*ARTICLE*
Re: [ceph-users] S3 objects deleted but storage doesn't free space

2017-12-15 Thread David Turner
You can check to see how backed up your GC is with `radosgw-admin gc list |
wc -l`.  In one of our clusters, we realized that early testing and
re-configuring of the realm completely messed up the GC and that realm had
never actually deleted in an object in all the time it had been running in
production.  The way we found out of that mess was to create a new realm
and manually copy over bucket contents from one to the other (for any data
that couldn't be lost) and blasted away the rest.  We now no longer have
any GC problems in RGW with the fresh realm with an identical workload.

It took about 2 weeks for the data pool of the bad realm to finish deleting
form the cluster (60% full 10TB drives).

On Thu, Dec 14, 2017 at 7:41 PM Jan-Willem Michels 
wrote:

>
> Hi there all,
> Perhaps someone can help.
>
> We tried to free some storage so we deleted a lot S3 objects. The bucket
> has also valuable data so we can't delete the whole bucket.
> Everything went fine, but used storage space doesn't get  less.  We are
> expecting several TB of data to be freed.
>
> We then learned of garbage collection. So we thought let's wait. But
> even day's later no real change.
> We started " radosgw-admin gc process ", that never finished , or
> displayed any  error or anything.
> Could find anything like -verbose or debug for this command or find a
> place with log to debug what is going on when radosgw-admin is working
>
> We tried to change the default settings, we got from old posting.
> We have put them in global and tried  also in [client.rgw..]
> rgw_gc_max_objs =7877 ( but also rgw_gc_max_objs =200 or
> rgw_gc_max_objs =1000)
> rgw_lc_max_objs = 7877
> rgw_gc_obj_min_wait = 300
> rgw_gc_processor_period = 600
> rgw_gc_processor_max_time = 600
>
> We restarted the  ceph-radosgw several times, the computers, all over
> period of days etc . Tried radosgw-admin gc process a few times etc.
> Did not find any references in radosgw logs like gc:: delete etc. But we
> don't know what to look for
> System is well, nor errors or warnings. But system is in use ( we are
> loading up data) -> Will GC only run when idle?

*AIM 1*
Answer these questions from the thread about deleted S3 objects not freeing storage space:
(a) How long did it take for the data pool of the bad realm to finish deleting from the cluster?
(b) Which command did the original poster start that never finished or displayed any error?
(c) What value was set for rgw_gc_obj_min_wait?
*AIM 2*
Translate this sentence from the thread about deleted S3 objects into Spanish: "We now no longer have any GC problems in RGW with the fresh realm with an identical workload."
*AIM 3*
Write the next part of the thread about deleted S3 objects not freeing storage space, beginning right after its final line.
The records that follow are not needed for any of this work.

*INFORMATION SUPPLIED*
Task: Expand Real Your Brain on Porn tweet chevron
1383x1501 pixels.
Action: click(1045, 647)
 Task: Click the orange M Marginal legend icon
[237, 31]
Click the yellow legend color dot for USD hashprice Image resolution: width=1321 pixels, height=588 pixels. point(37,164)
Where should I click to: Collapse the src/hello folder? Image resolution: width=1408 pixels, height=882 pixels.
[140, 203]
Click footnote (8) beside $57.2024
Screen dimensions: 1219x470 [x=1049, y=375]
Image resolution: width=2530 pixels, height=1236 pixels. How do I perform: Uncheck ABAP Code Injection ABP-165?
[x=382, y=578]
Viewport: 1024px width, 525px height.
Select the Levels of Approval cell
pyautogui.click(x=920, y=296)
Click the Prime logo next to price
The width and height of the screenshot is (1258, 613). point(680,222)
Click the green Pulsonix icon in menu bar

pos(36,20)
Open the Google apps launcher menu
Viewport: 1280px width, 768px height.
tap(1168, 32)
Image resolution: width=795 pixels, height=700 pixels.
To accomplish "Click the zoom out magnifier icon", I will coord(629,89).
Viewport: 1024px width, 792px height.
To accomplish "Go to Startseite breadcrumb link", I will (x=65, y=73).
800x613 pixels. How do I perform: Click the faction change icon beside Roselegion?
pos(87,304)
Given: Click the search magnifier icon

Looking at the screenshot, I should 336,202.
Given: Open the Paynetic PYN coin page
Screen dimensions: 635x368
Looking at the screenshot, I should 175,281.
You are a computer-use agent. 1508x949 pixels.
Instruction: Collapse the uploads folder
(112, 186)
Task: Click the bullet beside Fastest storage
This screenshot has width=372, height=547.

*TASK ANSWER 1*
(a) About 2 weeks.
(b) radosgw-admin gc process
(c) 300

*TASK ANSWER 2*
Ahora ya no tenemos ningún problema de GC en RGW con el realm nuevo y una carga de trabajo idéntica.

*TASK ANSWER 3*
>
> When we count them with "radosgw-admin gc list | grep oid | wc -l" we get
> 11:00 18.086.665 objects
> 13:00 18.086.665 objects
> 15:00 18.086.665 objects
> so no change in objects after hours
>
> When we list "radosgw-admin gc list" we get files like
>   radosgw-admin gc list | more
> [
>  {
>  "tag": "b5687590-473f-4386-903f-d91a77b8d5cd.7354141.21122\u",
>  "time": "2017-12-06 11:04:56.0.459704s",
>  "objs": [
>  {
>  "pool": "default.rgw.buckets.data",
>  "oid":
>
> "b5687590-473f-4386-903f-d91a77b8d5cd.44121.4__shadow_.5OtA02n_GU8TkP08We_SLrT5GL1ihuS_1",
>  "key": "",
>  "instance": ""
>  },
>  {
>  "pool": "default.rgw.buckets.data",
>  "oid":
>
> "b5687590-473f-4386-903f-d91a77b8d5cd.44121.4__shadow_.5OtA02n_GU8TkP08We_SLrT5GL1ihuS_2",
>  "key": "",
>  "instance": ""
>  },
>  {
>  "pool": "default.rgw.buckets.data",
>  "oid":
>
> "b5687590-473f-4386-903f-d91a77b8d5cd.44121.4__shadow_.5OtA02n_GU8TkP08We_SLrT5GL1ihuS_3",
>  "key": "",
>  "instance": ""
>  },
>
>   A few questions ->
>
> Who purges the gc list. Is it on the the radosgw machines. Or is it done
> distributed on the OSD's?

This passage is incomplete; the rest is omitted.